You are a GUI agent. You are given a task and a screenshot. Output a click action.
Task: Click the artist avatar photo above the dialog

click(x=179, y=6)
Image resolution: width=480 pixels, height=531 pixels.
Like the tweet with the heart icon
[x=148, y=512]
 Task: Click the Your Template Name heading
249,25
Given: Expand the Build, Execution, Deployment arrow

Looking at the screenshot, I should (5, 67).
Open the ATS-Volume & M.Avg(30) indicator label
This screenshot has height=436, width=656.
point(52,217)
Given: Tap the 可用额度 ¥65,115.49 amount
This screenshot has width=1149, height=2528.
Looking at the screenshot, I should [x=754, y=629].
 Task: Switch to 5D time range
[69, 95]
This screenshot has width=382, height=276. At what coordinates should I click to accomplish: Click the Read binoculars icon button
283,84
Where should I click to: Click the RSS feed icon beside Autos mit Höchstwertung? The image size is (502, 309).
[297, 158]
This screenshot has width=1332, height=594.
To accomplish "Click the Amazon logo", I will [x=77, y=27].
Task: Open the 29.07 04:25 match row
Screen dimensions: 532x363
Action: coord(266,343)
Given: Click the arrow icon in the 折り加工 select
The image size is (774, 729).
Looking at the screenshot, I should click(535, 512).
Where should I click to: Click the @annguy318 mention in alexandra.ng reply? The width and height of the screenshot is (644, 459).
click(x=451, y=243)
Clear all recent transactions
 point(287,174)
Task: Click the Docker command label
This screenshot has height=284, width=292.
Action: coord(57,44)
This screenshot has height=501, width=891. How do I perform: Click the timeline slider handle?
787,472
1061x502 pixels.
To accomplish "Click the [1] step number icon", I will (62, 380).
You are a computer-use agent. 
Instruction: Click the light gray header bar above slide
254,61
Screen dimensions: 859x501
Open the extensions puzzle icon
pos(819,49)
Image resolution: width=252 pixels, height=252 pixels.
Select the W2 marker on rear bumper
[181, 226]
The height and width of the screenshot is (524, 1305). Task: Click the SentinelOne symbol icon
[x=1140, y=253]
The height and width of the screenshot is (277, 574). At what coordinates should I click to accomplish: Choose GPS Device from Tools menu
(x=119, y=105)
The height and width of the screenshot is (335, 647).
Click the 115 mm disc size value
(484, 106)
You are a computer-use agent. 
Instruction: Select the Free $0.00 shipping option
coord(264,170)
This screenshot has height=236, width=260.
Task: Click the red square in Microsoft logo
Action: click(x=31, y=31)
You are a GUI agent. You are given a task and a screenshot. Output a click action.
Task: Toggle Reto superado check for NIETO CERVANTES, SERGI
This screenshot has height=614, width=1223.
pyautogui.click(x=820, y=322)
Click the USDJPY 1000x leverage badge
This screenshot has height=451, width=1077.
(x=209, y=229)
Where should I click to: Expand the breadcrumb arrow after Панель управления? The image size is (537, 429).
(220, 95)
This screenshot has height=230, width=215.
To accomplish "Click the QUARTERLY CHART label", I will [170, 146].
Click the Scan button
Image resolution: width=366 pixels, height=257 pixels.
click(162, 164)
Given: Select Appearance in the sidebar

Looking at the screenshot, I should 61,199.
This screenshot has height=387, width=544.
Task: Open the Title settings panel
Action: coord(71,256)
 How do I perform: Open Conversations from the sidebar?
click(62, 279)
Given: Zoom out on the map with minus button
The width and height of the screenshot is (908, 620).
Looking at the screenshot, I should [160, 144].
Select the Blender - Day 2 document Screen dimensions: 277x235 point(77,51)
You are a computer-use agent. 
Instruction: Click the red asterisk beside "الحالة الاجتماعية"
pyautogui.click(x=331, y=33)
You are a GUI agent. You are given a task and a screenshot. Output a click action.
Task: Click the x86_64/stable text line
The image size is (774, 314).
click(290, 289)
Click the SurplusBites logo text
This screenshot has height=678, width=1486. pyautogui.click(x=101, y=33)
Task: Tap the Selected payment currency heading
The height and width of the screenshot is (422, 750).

+++

In the lines above, spot each one that contains the word "label" and copy it.

_Response to the exercise_
Open the ATS-Volume & M.Avg(30) indicator label
Task: Click the Docker command label
To accomplish "Click the QUARTERLY CHART label", I will [170, 146].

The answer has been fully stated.